The rules below are about how the cache layer relates to the API layer (the spec, the generated pydantic, the attrs models) — what belongs where, and what surprises bite when those layers blur.
Related code:
katana_mcp_server/src/katana_mcp/typed_cache/sync.py— attrs → API pydantic → cache pydantic conversion.scripts/generate_pydantic_models.py— emits both the API pydantic class and the siblingCached<Name>class withtable=Trueper entity. Seeduplicate_cache_tables_as_cached_siblings.
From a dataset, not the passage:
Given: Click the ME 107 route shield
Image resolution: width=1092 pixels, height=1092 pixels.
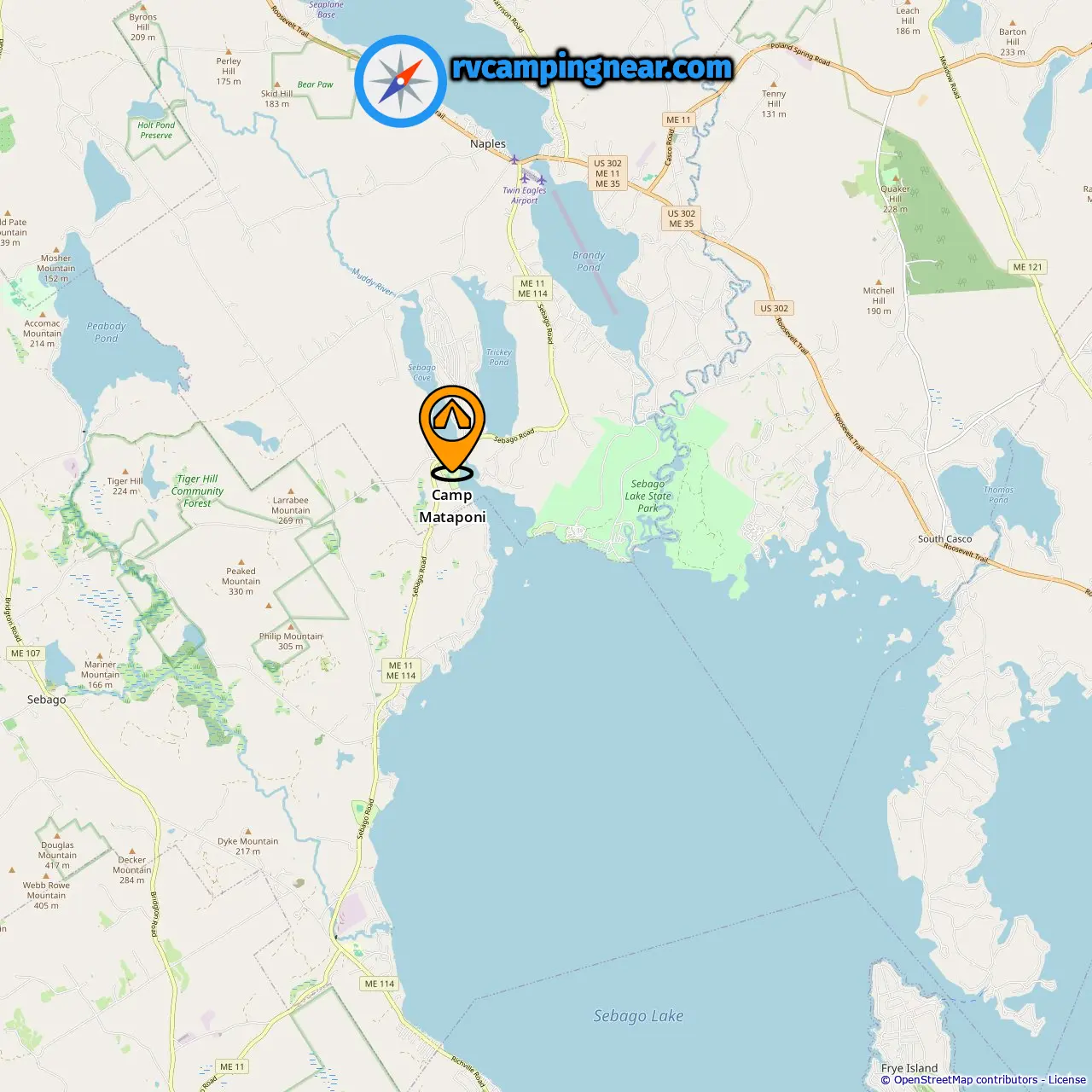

Archive / deleted state — opt-in flags + derived booleans¶
Katana represents soft-state as nullable timestamps on the wire: archived_at (the
user-toggleable archive lifecycle — exposed on catalog items, inventory rows, and a few
other archivable entities) and deleted_at (soft-delete, exposed on most entities
including catalog items and transactional entities like POs, SOs, MOs, stock
transfers, stock adjustments). The two are independent — an entity can be both archived
and soft-deleted.
Two MCP-side conventions surface this; keep them symmetric:
Query-param flags for opting into soft-state rows (default False)¶
Items use include_archived (search_items, catalog cache). After #472 Phase D the
canonical wiring is the typed cache's CatalogQueries adapter — parent_archived_at is
denormalized onto CachedVariant at sync time (via the variant attrs_postprocess hook
in typed_cache/sync.py) and the adapter's default include_archived=False /
include_deleted=False filters push the archived_at IS NULL / deleted_at IS NULL
predicates down to SQL.
Transactional entities use include_deleted on list_purchase_orders /
list_sales_orders / list_manufacturing_orders / list_stock_adjustments, filtering
at the same typed-cache query layer.
Response-side derived booleans¶
Every response model that exposes archived_at / deleted_at should also expose a
convenience is_archived / is_deleted bool derived from <timestamp> is not None,
saving callers from the timestamp/null inspection.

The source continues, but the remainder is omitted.